Tyrion avait porté un gros champignon noir à mi-chemin de sa bouche, quand quelque chose dans la voix d’Illyrio le figea subitement. « Après vous, messire. » Il poussa le plat vers son hôte.

« Non, non. » Maître Illyrio éloigna les champignons. L’espace d’un battement de cœur, un gamin facétieux parut aux aguets à l’intérieur de la chair bouffie du marchand de fromages. « Après vous. J’insiste. La cuisinière les a spécialement préparés à votre intention.

— Vraiment ? » Il se souvenait de la cuisinière, de ses mains enfarinées, de ses lourdes mamelles marquées de veines bleues. « Fort aimable de sa part, mais… non. » Tyrion reposa le champignon dans le lac de beurre d’où il avait émergé.

« Vous êtes trop soupçonneux. » Illyrio sourit à travers sa barbe jaune fourchue. Huilée chaque matin pour la faire luire comme de l’or, soupçonnait Tyrion. « Seriez-vous un poltron ? Je n’avais pas entendu dire cela de vous.

— Dans les Sept Couronnes, on considère comme un très grave manquement à l’hospitalité le fait d’empoisonner son invité durant le repas.

— Ici aussi. » Illyrio Mopatis tendit la main vers sa coupe de vin. « Cependant, lorsqu’un invité désire clairement mettre fin à ses jours, ma foi, son hôte se doit de l’obliger, non ? » Il but une gorgée. « Maître Ordello a été empoisonné par un champignon, il n’y a pas six mois. La souffrance n’est pas grande, me suis-je laissé dire. Quelques crampes d’estomac, une douleur subite derrière les yeux, et tout est fini.
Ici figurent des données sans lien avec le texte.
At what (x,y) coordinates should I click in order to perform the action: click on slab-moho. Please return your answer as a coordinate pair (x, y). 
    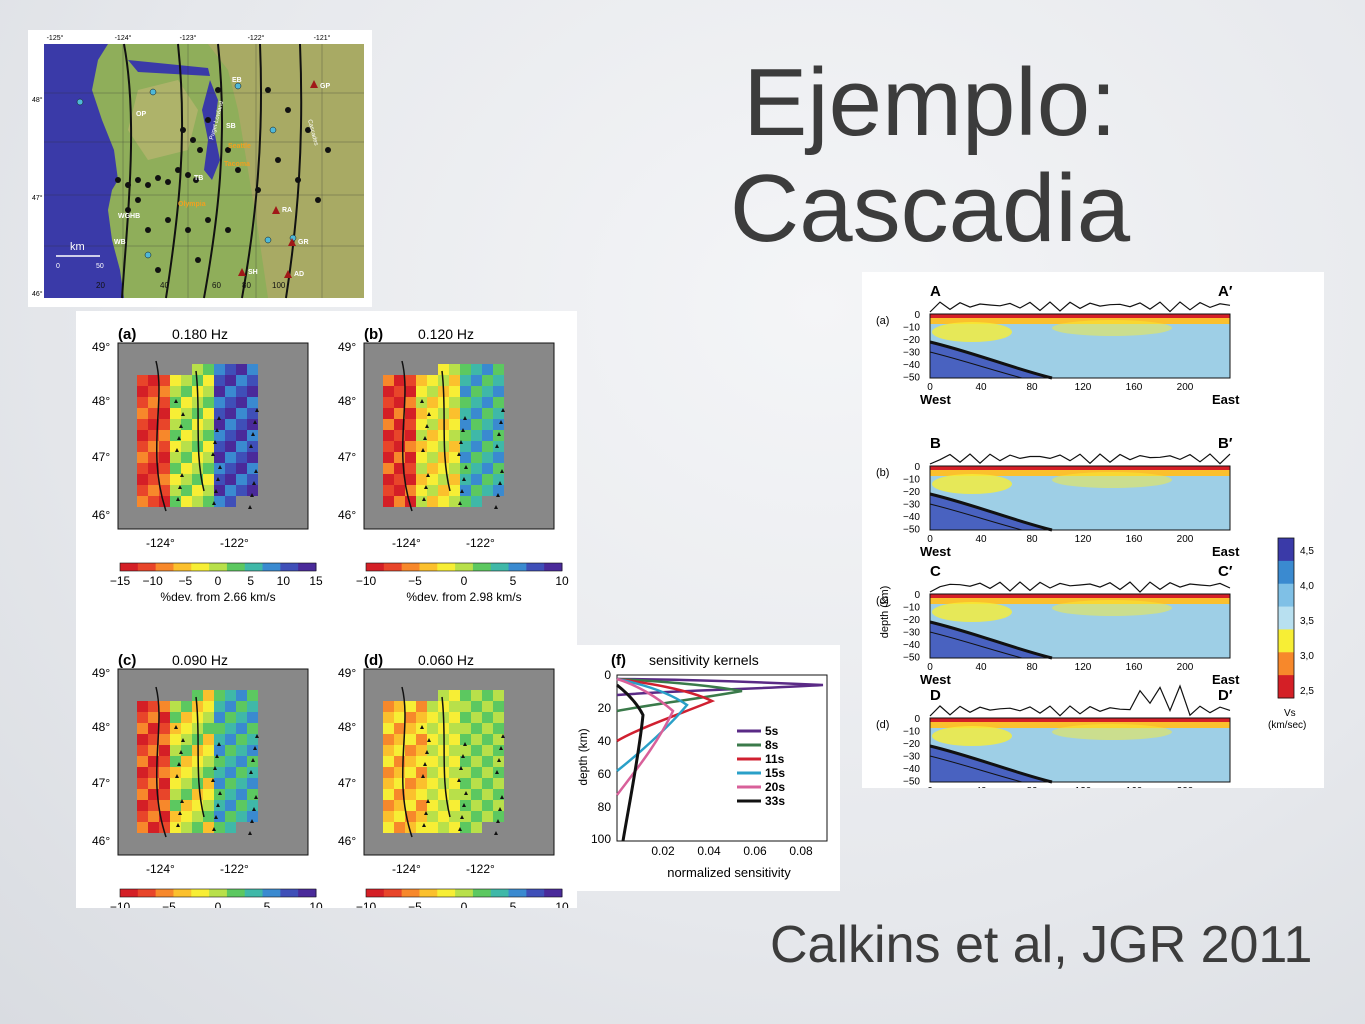
    Looking at the image, I should click on (976, 645).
Mieux vaut un champignon qu’une épée dans la gorge, vous ne croyez pas ? Pourquoi mourir avec un goût de sang sur les papilles, alors que ce pourrait être celui de l’ail et du beurre ? »

Le nain étudia le plat en face de lui. L’arôme d’ail et de beurre lui mettait l’eau à la bouche. Une partie de lui désirait ces champignons, même en connaissant leur nature. Il n’était pas assez brave pour recevoir de l’acier froid dans le ventre, mais une bouchée de champignons ne serait pas si terrible. Cela l’effrayait plus qu’il n’aurait su l’avouer. « Vous vous méprenez sur mon compte, s’entendit-il déclarer.